**Passage to read**
#####

Philippine President Rodrigo Duterte fires a few rounds with a sniper rifle during the opening ceremony of the National Special Weapons and Tactics (SWAT) Challenge in Davao City in March 2018. Photo: AFP/Joel Dalumpines
Then Philippine President Rodrigo Duterte fires a few rounds from a sniper rifle during the opening ceremony of the National Special Weapons and Tactics Challenge in Davao City in March 2018. Photo: AFP / Joel Dalumpines

Philippine President Rodrigo Duterte’s lethal war on drugs campaign, the tough-talking leader’s signature and most controversial policy, will now be extended to a new enemy target: communist rebels and their alleged sympathizers.

In late November, Duterte announced to soldiers at Camp Rajah Sikatuna in Carmen, Bohol that he intends to form a new special death squad committed to assassinating New People’s Army communist leaders and assassins, in response to recent firefights that have killed government soldiers.

“We’ll hit them, too. I’m announcing that I’ll also create my own Sparrow (unit),” he said, referring to the NPA’s elite Special Partisan Units (SPARU) deployed to deadly effect against security forces at the height of the Ferdinand Marcos dictatorship. “[I am] going to create my own Sparrow: the ‘Duterte Death Squad,’” the leader said.

#####

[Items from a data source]
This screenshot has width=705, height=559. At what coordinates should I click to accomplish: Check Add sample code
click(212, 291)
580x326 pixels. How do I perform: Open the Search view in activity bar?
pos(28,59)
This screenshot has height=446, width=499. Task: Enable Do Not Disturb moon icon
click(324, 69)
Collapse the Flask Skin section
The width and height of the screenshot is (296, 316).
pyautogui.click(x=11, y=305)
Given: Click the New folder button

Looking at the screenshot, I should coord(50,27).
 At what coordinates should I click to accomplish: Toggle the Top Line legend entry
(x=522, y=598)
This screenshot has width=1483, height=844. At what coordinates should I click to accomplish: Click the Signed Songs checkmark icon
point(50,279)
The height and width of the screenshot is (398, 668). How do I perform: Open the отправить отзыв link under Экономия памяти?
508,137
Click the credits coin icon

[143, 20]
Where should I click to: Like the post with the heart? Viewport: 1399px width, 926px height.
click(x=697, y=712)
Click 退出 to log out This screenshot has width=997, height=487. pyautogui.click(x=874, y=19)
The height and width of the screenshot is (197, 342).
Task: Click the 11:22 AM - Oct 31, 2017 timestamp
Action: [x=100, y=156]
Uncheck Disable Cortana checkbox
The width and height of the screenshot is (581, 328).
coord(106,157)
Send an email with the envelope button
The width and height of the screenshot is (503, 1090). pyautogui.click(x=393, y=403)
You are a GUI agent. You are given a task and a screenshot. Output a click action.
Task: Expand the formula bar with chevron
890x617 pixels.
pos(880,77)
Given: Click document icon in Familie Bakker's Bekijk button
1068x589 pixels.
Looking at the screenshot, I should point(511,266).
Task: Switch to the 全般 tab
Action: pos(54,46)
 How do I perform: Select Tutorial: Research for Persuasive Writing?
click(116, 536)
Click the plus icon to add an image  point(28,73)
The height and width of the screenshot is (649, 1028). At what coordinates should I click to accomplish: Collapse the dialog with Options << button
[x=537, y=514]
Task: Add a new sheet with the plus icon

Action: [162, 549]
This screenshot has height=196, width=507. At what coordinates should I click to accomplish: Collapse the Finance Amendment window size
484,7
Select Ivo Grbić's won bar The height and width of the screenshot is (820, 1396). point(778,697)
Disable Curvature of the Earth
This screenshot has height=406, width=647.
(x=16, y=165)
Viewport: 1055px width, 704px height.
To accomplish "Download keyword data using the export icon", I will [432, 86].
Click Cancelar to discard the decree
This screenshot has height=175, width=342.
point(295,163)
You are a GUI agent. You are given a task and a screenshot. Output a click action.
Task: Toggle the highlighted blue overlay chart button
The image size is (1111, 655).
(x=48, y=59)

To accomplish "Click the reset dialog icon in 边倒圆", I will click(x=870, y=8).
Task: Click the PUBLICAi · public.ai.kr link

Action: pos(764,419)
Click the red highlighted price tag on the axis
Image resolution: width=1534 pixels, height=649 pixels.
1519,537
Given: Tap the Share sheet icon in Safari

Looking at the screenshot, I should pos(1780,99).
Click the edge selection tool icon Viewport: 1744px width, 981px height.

#####

**Set task 1**
According to the Duterte article, where was Duterte when he announced his plan for a new death squad?
**Set task 2**
Name every person the Duterte article identifies by name.
**Set task 3**
Summarize the Duterte article in two sentences.
These entries were drawn from a different source than the article.

**Final answer 1**
He was at Camp Rajah Sikatuna in Carmen, Bohol.

**Final answer 2**
Rodrigo Duterte, Joel Dalumpines, Ferdinand Marcos

**Final answer 3**
Philippine President Rodrigo Duterte is extending his lethal war on drugs to communist rebels and their alleged sympathizers. In late November, after firefights that killed government soldiers, he told troops in Bohol that he would form a "Duterte Death Squad" to assassinate New People's Army leaders and assassins, modeled on the NPA's own Sparrow units.